- **The request**
Shift every coordinate in the answers by -121 and reproduce the lines from the line containing "Click the hatched" to the line containing "pos(546,211)", both included, with the requests kept as they are. Leave the pictures out.

- **Data supplied**
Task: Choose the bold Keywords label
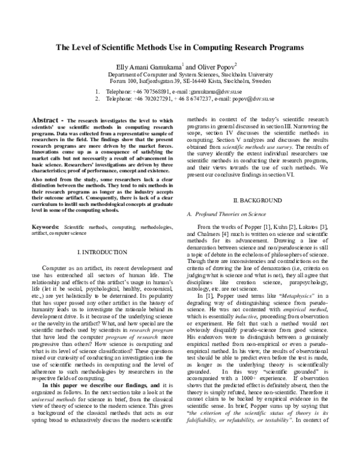pyautogui.click(x=45, y=228)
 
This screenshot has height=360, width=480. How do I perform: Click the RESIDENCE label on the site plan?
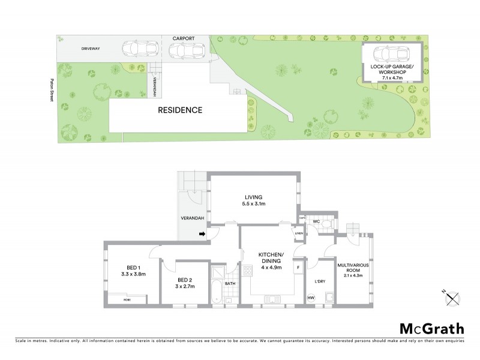[x=179, y=110]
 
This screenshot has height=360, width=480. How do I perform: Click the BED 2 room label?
[x=185, y=280]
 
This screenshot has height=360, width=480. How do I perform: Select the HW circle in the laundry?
[x=311, y=298]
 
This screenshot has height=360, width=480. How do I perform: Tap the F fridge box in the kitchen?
[x=298, y=266]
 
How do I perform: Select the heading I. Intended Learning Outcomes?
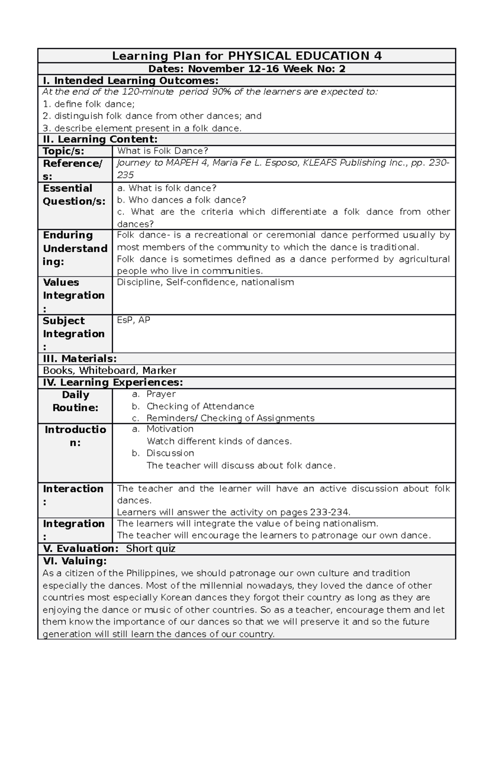tap(130, 80)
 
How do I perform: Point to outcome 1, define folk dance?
tap(89, 104)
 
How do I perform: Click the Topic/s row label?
tap(64, 151)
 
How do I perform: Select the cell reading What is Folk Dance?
tap(163, 151)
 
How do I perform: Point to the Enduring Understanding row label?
tap(75, 248)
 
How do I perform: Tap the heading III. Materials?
tap(80, 359)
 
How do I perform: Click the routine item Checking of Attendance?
tap(200, 407)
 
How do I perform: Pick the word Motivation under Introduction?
tap(170, 429)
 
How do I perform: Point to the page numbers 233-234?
tap(329, 512)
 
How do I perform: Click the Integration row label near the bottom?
tap(73, 524)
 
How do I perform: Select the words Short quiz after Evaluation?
tap(150, 549)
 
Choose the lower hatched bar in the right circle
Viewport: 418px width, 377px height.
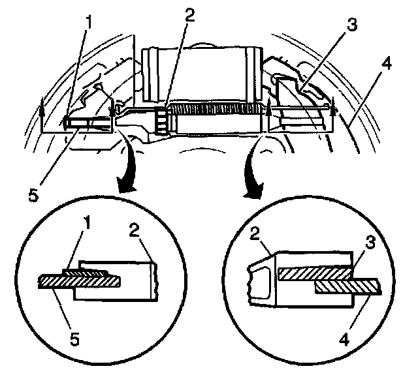[x=346, y=286]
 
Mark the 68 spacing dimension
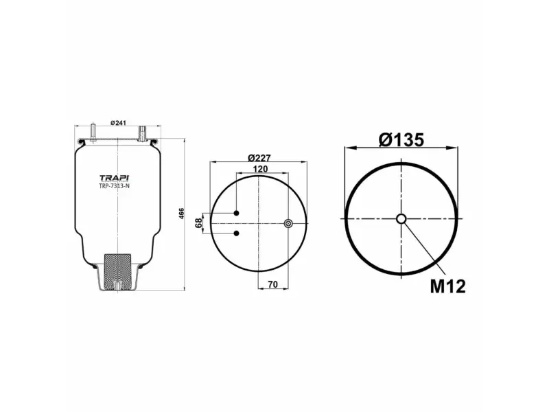coord(198,223)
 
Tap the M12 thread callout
coord(448,286)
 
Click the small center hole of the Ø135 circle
coord(401,219)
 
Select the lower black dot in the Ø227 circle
coord(236,234)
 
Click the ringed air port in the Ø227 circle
coord(288,222)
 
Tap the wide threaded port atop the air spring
coord(143,130)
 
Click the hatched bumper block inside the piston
coord(117,265)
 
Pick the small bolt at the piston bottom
coord(117,288)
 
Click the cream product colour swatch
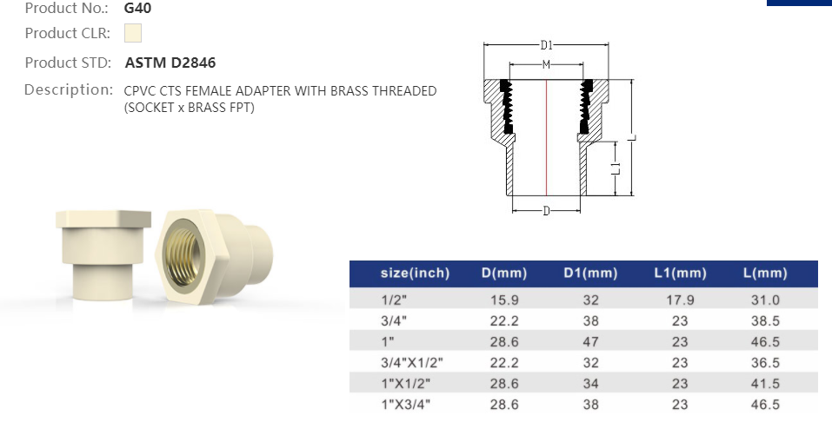pos(132,34)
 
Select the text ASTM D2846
pos(170,63)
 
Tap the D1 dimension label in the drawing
pos(547,44)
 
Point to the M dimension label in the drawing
pos(545,65)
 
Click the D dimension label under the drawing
pos(546,211)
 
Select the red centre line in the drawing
pos(546,139)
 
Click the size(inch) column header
pos(415,274)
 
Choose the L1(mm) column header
pos(680,274)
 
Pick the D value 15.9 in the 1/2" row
pos(504,299)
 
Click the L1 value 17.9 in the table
pos(680,299)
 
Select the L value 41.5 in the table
pos(765,383)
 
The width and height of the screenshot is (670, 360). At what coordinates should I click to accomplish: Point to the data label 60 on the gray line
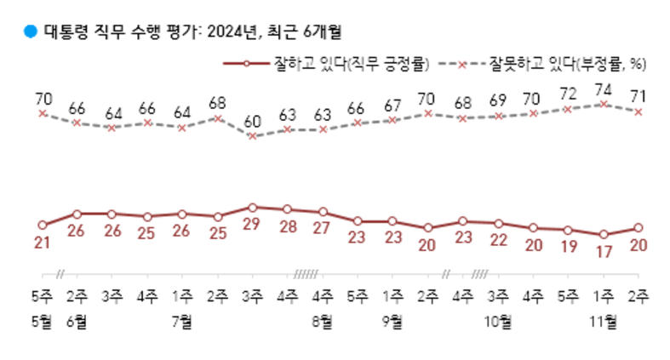click(252, 122)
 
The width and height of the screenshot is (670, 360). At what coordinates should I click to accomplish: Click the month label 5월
click(42, 322)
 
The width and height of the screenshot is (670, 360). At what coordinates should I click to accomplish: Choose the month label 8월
click(323, 322)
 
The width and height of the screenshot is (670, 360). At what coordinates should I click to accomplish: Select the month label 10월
click(498, 322)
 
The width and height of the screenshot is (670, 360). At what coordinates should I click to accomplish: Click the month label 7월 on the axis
click(182, 322)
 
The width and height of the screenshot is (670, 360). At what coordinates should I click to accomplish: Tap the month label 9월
click(392, 322)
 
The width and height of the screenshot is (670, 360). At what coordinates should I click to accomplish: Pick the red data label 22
click(498, 239)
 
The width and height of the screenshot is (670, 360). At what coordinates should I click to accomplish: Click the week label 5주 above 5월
click(42, 297)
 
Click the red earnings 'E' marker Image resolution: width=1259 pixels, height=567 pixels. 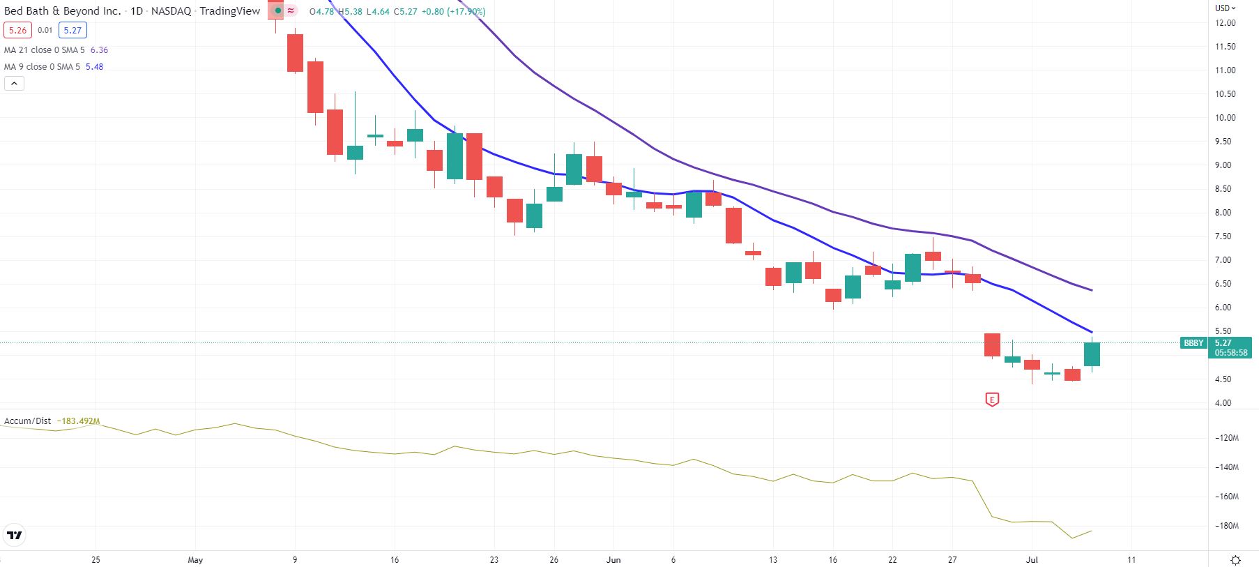[x=991, y=400]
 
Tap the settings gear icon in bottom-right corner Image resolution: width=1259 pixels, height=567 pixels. [x=1235, y=560]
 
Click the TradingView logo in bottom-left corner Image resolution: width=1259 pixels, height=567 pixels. [x=15, y=536]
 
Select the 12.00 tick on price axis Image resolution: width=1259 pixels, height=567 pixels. [x=1225, y=23]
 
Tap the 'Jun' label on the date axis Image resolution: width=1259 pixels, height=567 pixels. [x=613, y=560]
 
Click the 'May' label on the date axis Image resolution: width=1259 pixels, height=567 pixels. [x=195, y=560]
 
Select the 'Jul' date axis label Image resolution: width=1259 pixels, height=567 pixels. [x=1032, y=560]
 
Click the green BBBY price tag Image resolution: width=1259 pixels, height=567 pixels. [x=1193, y=343]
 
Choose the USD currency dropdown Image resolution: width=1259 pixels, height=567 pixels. [x=1225, y=8]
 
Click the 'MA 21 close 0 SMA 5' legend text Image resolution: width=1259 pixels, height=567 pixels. [x=45, y=50]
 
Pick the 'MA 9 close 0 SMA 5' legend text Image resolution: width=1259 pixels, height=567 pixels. [x=42, y=67]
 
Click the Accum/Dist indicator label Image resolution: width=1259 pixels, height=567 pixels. [x=28, y=421]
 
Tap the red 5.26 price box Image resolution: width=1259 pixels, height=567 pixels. [x=17, y=30]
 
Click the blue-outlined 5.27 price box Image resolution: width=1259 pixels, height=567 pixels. [x=73, y=30]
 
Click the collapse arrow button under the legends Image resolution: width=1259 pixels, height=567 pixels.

- **Expected output**
Click the hatched bumper block inside the piston
coord(-4,144)
 
Pick the small bolt at the piston bottom
coord(-4,167)
 
Click the cream product colour swatch
pos(11,-87)
 
Select the text ASTM D2846
pos(49,-58)
 
Tap the D1 dimension label in the drawing
pos(426,-77)
 
Point to the M dimension label in the drawing
pos(424,-56)
 
Click the D dimension label under the drawing
pos(425,90)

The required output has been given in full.